Tuesday of the Twenty-eighth Week in Ordinary Time
(Galatians 5:1-6; Luke 11:37-41)
Take a look under the hood of a car in a used car lot, and you are likely to be surprised. The engine and other mechanisms often are pressure sprayed so that they look like new. Of course, how well these pieces work should be tested. In today's gospel Jesus comments on an analogous case of clean outsides and rotten insides.
From reading the gospels there almost seems to be a war going on between Jesus and the Pharisees. Obviously Jesus criticizes some of their ways, but he probably enjoyed the company of some, like the man whose house he is visiting, and found a zeal for the law in common with most of them. In today's passage he addresses the supercilious concern with cleanliness that goes beyond what the law requires. As he implies, looks are nothing in comparison with reality. A person’s character should no more be judged by his or her manicure, than a book should be judged by its cover.

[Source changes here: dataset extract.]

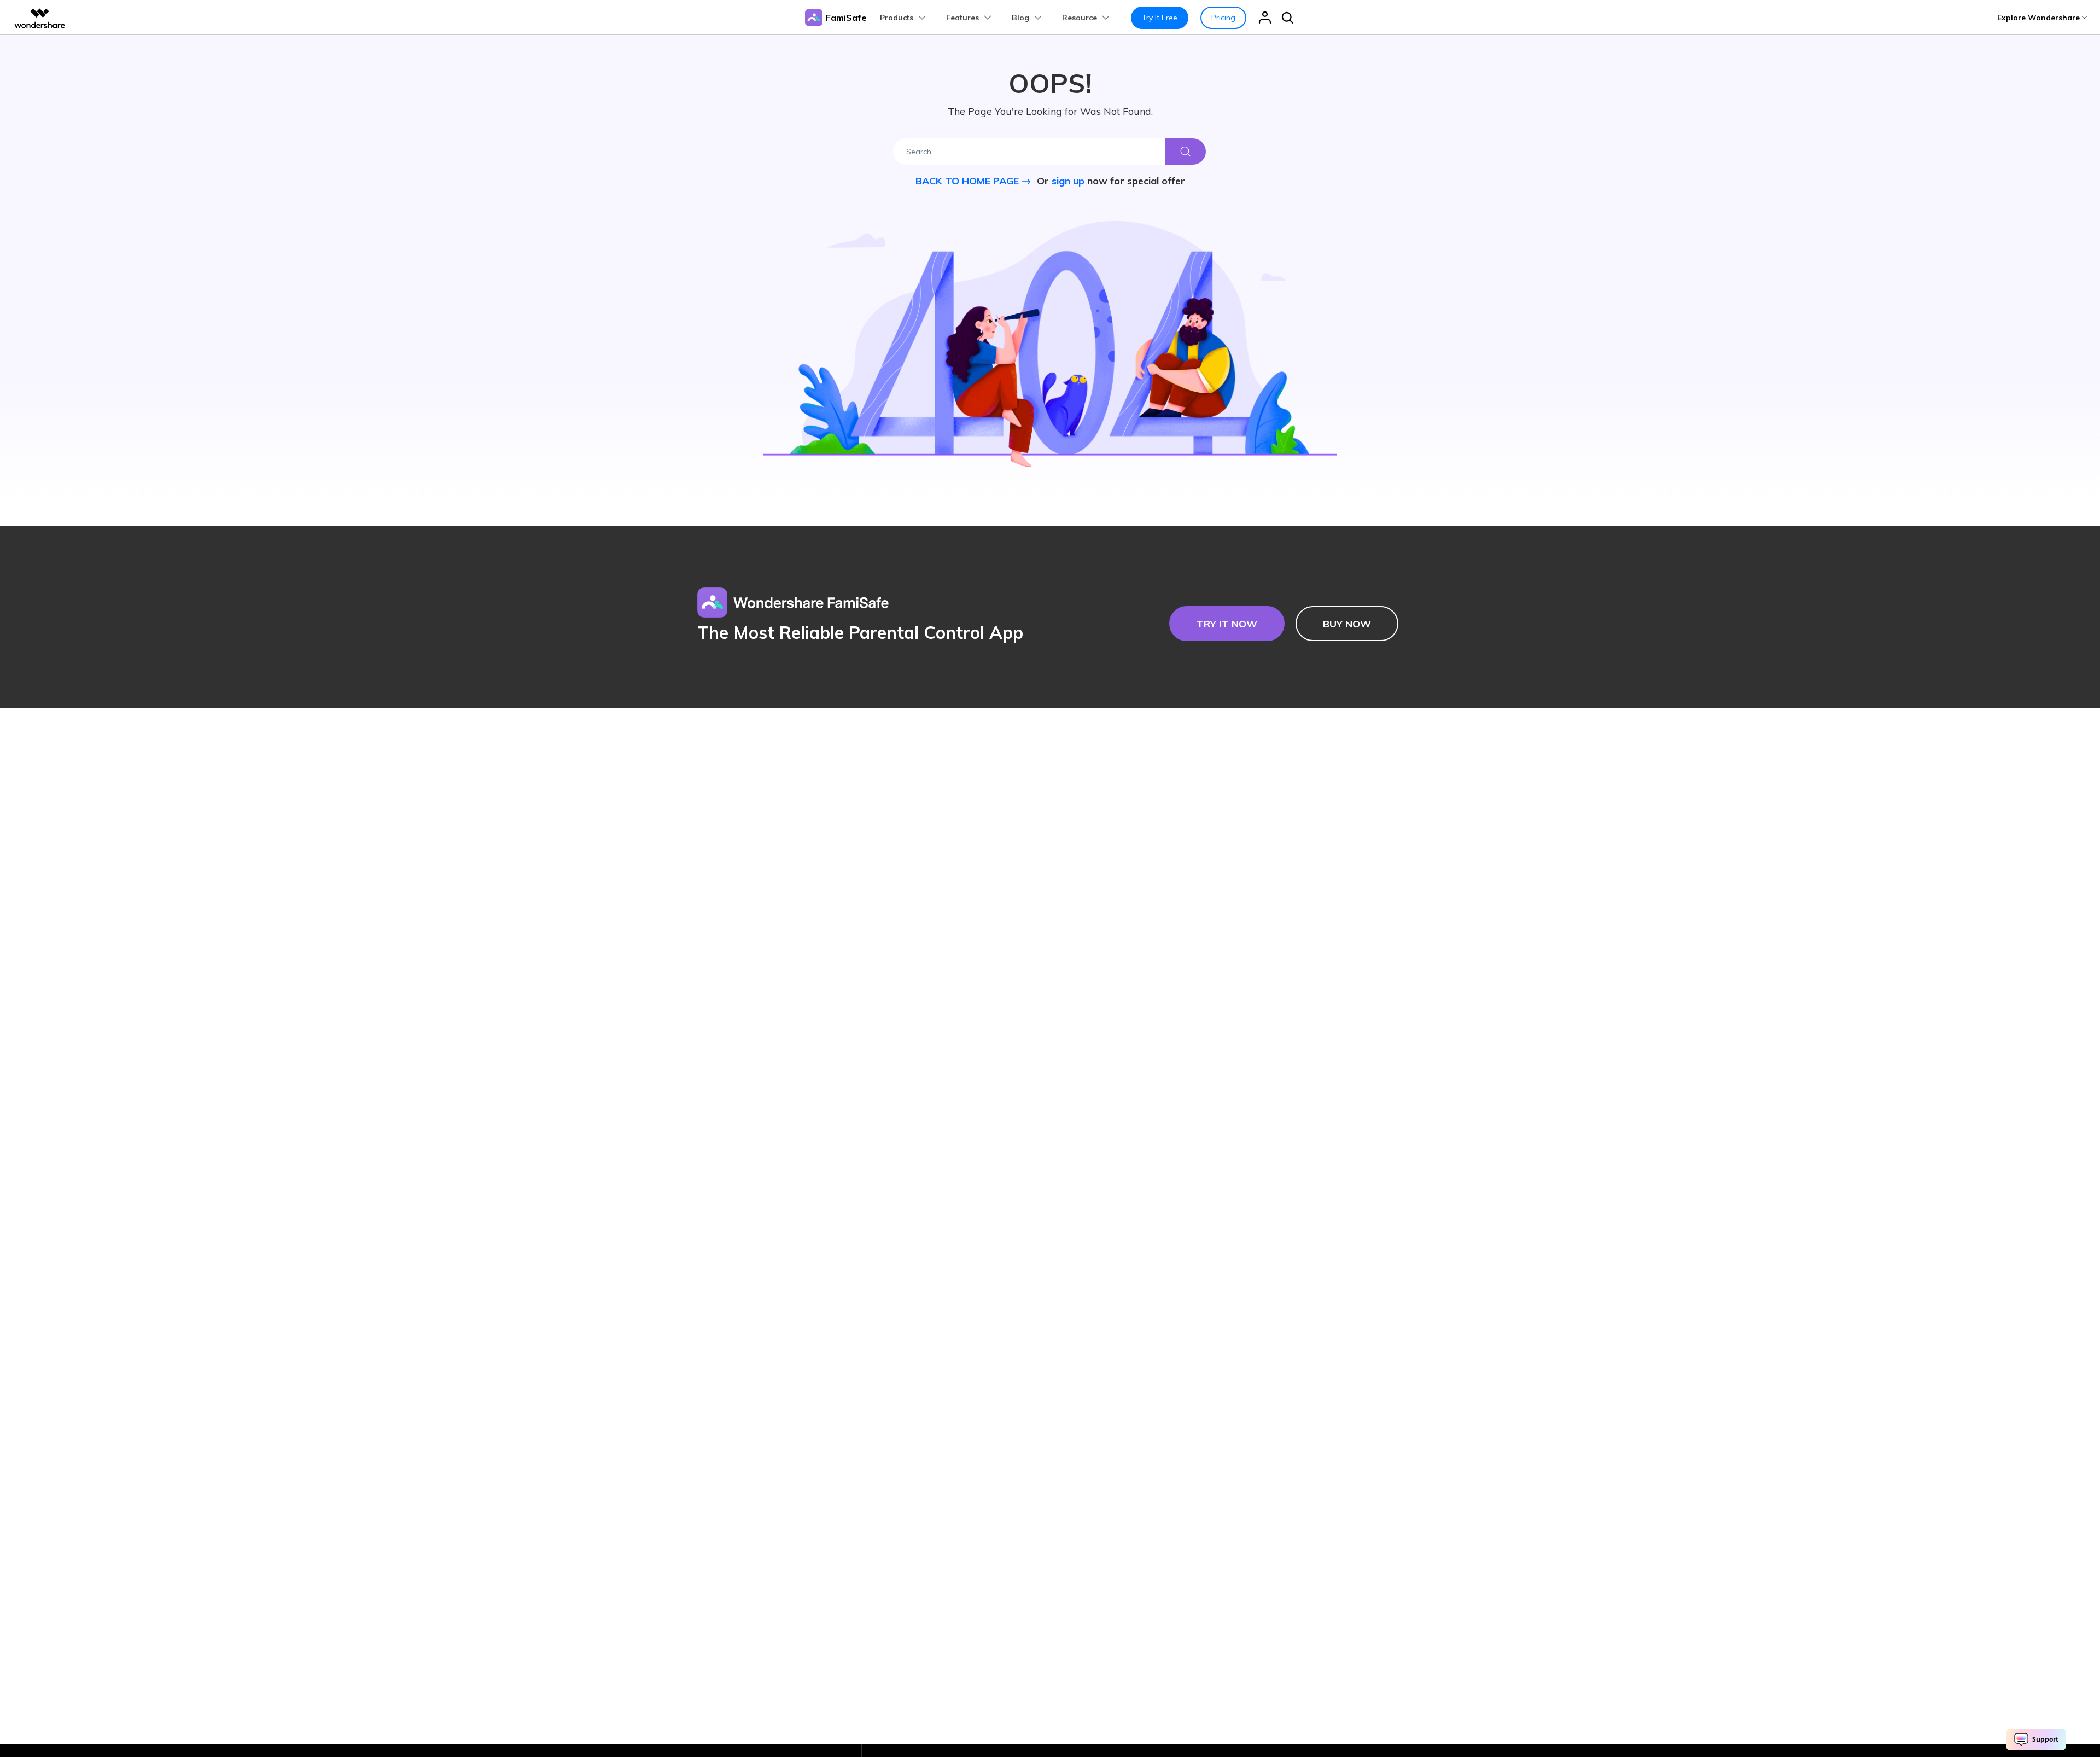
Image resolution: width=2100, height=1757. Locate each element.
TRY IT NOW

And yet we insist that people wash their hands before coming to church and that they wear clean clothes. Are these demands "pharisaical"? Normally they are not. First, it is a matter of hygiene. Cleanliness bespeaks the absence of at least some harmful germs. Second, outer appearance often symbolizes the state of the soul. We dress up to go to church to indicate that we have put on Christ. Jesus was a practical man. As his disciples, we will wash ourselves regularly if possible, but we generally do not go overboard with extra rinsing or refusing to shake hands with another before we eat.